- Supplied passage -
-------------------------

# Help!



## peterCooper (Feb 2, 2008)

Now I've gone and done it. 
I racked my MM AJ Chianti last week. To seal it I bought three of the multi size bungs and used one. Unfortunately, I pushed too hard and the bung is about half an inch below the neck of the carboys. 

Any ideas on how to get it out? Or techniques not to try?

Am I embarrassd? ]


----------



## Wade E (Feb 2, 2008)

Do you have any wall anchors that expand when inserted into sheetrock? Even a Clothes hanger that you can put a hook in the end. You must have a bigger carboy then standard or are not using a multi fit bung as there is no way in heck thet you could get one of those stuck in a normal carboy. I can barely get it in 3/4 of the way and thats where it really starts to taper.


----------



## PolishWineP (Feb 2, 2008)

I think I'd use the clothes hanger. Or a crochet hook. If it's into the wine itself, try to get it turned so the narrow end is coming out first.
Bert says it should hold your carboy straw better this way though.
Good luck!


----------



## Joanie (Feb 2, 2008)

If you don't have a crochet hook (great one PWP!!) how about a long thin screw with a head small enough to fit thru the bung hole. Then work it out with the head on the edges of the hole.


----------



## scubaman2151 (Feb 2, 2008)

Im going to assume that the bung has a hole where the airlock fits into. I have had this problem and this is the solution. Take out the air lock, get a screw driver, insert in into the hole and pry out the bung. Done .


Scuba


----------



## PolishWineP (Feb 3, 2008)

Bert was the one who suggested the crochet hook. When I pushed one of the rubber ones all the way in I used a chopstick to perform the Scubaman method.


----------



## peterCooper (Feb 6, 2008)

The bung does not have a hole in it.

-------------------------

- Information shown -
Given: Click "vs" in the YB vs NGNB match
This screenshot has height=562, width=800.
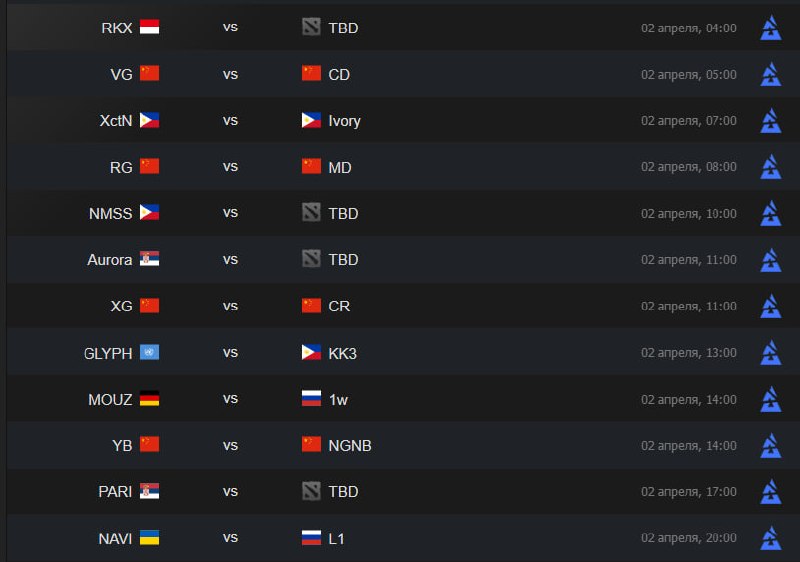Looking at the screenshot, I should 230,445.
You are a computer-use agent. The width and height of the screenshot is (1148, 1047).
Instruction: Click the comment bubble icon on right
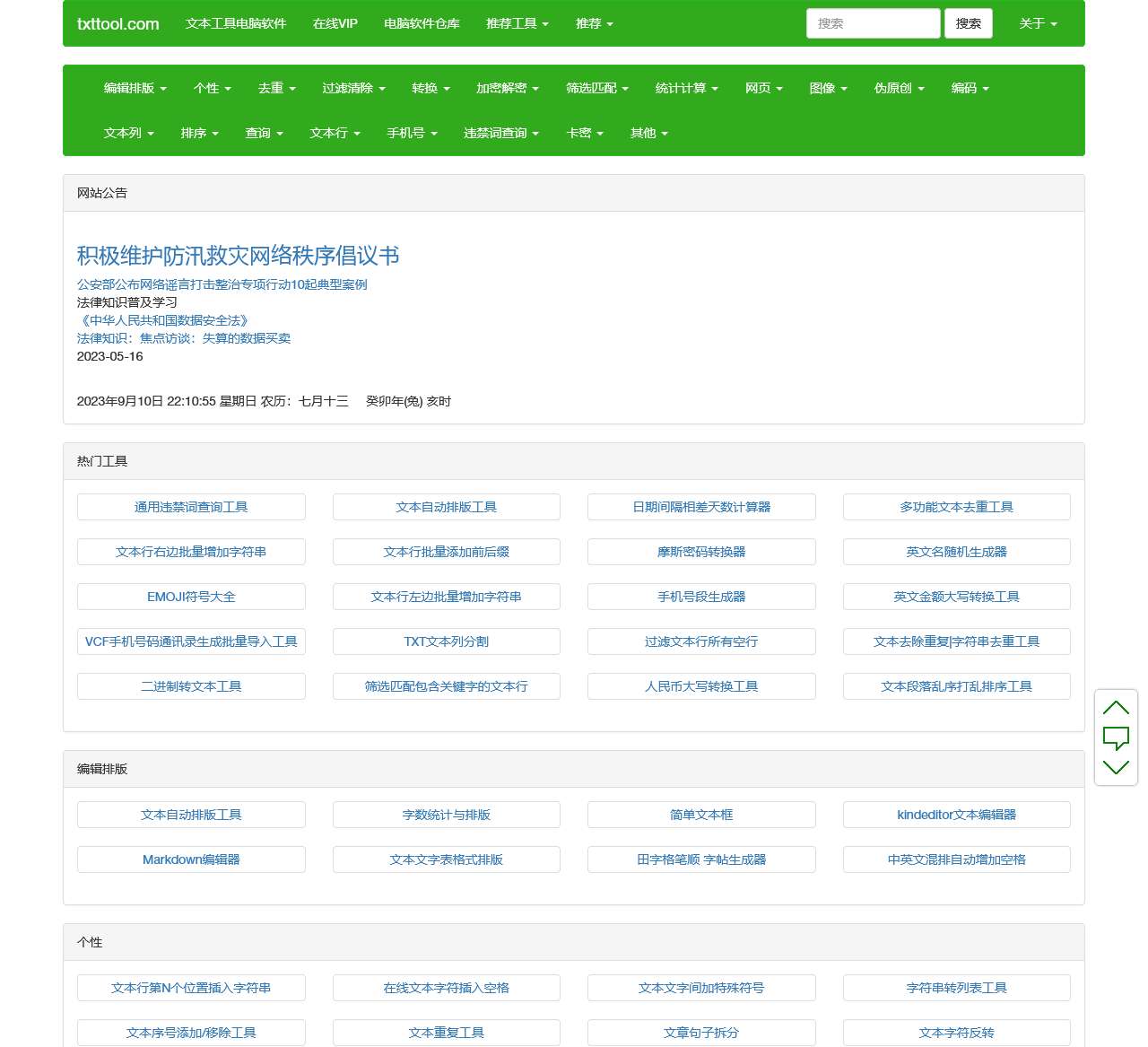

-------------------------

- Tasks to complete -
1. Print the part of the stuck-bung thread that opens with the words containing "Bert was the" and closes with "the Scubaman method.".
2. Write what follows in the stuck-bung thread, picking up after its final line.
The entries are separate from the stuck-bung thread.

- Task-by-task results -
1.
Bert was the one who suggested the crochet hook. When I pushed one of the rubber ones all the way in I used a chopstick to perform the Scubaman method.

2.
I just checked back and..... AAARGHHH it wasn't a multifit it was 

4652Gum Stopper #6.5 Solid Rubber
The resources page indicates that it fits the carboys. It does, if you don't go at it like a mad thing!


----------



## peterCooper (Feb 6, 2008)

So... I'm thinking Gorrilla glue, Hot wire


----------



## grapeman (Feb 6, 2008)

Peter you will likely ruin it one way or anoter so why not get a corkscrew and screw it in the stopper and pull it out!?


----------



## Poacher (Feb 6, 2008)

If you are worried about ruining it push it threw and then put wine in another container. Then you take a rolled up towel to pull the plug back threw. I know it will work on a cork but not sure about the rubber plug.


----------



## K&GB (Feb 6, 2008)

I also recently bought bungs for my 5 and 6 gallon carboys to replace the multi-fit bung/airlock combo. I noticed when pushing the bungs in that they seemed to go in too easily and too far. Now I'm concerned that they may not be tight enough to make a good seal. I haven't even thought about how to get them out yet. Any advice on ensuring a good seal would be appreciated.


Ken


----------



## NorthernWinos (Feb 6, 2008)

Sounds like you have carboys with larger openeings...or...you have bungs that are too small.


We like these Universal Bungs for our carboys..



http://www.finevinewines.com/Home-Wine-Making-Equipment-Stoppers.asp


----------



## Joanie (Feb 6, 2008)

Those are my favorite too, NW. I like that they have a lip on them so they can go only so far in the carboy plus the lip gives you something to grip if they're stuck!


----------



## Wade E (Feb 6, 2008)

Thats what I use on all my carboys also.


----------



## K&GB (Feb 6, 2008)

I use those as well during fermentation, but I thought you were supposed to switch to solid bungs during bulk aging.


----------



## scubaman2151 (Feb 6, 2008)

Right now I have a red bulk aging with an airlock on it. I assumed that was fine.


Scuba


----------



## peterCooper (Feb 7, 2008)

It is. I assume there's k-meta in the airlock?


----------



## Wade E (Feb 7, 2008)

I never use solid bungs as barometric pressure can push a solid bung out or severe temp changes also. In my opinion, solid bungs should only be used in barrels as the wine breaths through the wood and the barrel expands and contracts with the wine.


----------



## K&GB (Feb 7, 2008)

Switched back to multi-fit with airlocks tonight. Thanks!


----------



## Wade E (Feb 7, 2008)

Just keep an eye on the fluid level as it does evaporate over time.


----------



## NorthernWinos (Feb 8, 2008)

I use solid bungs on empty carboys only.


----------



## masta (Feb 8, 2008)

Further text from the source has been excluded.